##### INPUT MATERIAL #####

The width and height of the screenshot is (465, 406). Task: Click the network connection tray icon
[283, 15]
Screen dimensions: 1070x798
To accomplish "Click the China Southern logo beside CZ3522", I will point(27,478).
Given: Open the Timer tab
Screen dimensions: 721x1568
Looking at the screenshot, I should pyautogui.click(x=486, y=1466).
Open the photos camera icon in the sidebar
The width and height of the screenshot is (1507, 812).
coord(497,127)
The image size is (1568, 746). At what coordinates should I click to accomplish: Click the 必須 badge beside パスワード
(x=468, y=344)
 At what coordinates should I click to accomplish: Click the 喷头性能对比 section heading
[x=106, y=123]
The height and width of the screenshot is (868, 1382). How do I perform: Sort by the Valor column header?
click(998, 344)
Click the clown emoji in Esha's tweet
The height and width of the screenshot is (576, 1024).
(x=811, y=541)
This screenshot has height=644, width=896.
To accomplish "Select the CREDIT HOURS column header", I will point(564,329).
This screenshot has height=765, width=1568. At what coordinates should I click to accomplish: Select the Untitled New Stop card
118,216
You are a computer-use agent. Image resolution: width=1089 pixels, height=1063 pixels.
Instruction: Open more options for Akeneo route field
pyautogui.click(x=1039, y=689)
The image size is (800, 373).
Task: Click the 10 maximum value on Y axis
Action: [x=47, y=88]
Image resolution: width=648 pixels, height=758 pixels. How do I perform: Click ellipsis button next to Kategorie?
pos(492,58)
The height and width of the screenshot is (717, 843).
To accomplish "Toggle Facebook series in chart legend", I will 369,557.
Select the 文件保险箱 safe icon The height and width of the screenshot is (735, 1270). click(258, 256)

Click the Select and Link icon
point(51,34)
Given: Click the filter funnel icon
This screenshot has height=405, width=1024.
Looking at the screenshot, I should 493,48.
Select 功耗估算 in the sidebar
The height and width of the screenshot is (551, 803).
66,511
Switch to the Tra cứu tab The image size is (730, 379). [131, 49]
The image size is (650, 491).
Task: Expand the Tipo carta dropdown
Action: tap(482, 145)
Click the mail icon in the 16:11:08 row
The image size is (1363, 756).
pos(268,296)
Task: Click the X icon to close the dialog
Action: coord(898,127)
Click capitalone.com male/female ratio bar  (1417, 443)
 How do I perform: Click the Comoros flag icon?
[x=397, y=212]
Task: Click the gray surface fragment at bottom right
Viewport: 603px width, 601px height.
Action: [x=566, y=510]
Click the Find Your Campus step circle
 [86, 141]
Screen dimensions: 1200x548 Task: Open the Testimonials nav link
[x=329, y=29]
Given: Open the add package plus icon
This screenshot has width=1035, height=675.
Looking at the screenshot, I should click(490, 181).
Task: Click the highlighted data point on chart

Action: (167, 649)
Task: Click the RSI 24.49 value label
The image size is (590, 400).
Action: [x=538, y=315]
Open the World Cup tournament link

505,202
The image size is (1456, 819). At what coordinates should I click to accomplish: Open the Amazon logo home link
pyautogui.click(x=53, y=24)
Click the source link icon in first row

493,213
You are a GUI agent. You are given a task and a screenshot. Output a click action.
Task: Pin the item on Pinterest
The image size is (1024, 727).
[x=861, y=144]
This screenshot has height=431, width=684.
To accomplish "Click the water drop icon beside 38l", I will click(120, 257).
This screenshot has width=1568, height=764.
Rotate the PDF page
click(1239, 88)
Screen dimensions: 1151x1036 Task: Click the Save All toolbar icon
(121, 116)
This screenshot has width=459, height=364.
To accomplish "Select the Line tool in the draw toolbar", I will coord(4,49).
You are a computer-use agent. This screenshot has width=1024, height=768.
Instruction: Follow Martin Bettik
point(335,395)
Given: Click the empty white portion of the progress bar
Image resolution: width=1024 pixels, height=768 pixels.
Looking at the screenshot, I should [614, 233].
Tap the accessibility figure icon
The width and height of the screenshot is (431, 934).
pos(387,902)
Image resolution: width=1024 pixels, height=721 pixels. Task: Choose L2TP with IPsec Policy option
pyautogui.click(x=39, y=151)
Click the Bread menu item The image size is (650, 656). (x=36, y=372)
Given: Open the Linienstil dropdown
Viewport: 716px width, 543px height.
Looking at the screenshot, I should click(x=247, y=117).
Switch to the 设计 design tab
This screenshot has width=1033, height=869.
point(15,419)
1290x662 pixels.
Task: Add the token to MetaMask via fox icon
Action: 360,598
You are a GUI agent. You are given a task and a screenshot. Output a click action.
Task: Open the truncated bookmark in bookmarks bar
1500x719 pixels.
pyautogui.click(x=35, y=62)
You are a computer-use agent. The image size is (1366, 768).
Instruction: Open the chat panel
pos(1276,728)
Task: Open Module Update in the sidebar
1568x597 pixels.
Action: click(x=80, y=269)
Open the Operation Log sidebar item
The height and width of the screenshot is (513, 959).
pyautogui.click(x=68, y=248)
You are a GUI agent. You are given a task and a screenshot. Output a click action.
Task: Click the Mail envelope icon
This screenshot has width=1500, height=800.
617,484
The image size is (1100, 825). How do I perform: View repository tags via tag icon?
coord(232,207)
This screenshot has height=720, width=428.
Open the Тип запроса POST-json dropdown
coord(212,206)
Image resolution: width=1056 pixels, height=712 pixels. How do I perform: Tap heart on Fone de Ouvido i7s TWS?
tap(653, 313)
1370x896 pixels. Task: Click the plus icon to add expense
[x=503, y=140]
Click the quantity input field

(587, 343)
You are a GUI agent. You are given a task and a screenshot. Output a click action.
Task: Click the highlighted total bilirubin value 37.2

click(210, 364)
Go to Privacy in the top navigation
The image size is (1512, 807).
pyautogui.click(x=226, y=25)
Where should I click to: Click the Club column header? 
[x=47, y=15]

#####

--- AIM OF THE EXERCISE ---
Using the records above, report each line with the string "computer".

--- OUTPUT FOR THIS EXERCISE ---
You are a computer-use agent. Image resolution: width=1089 pixels, height=1063 pixels.
You are a computer-use agent. This screenshot has width=1024, height=768.
You are a computer-use agent. The image size is (1366, 768).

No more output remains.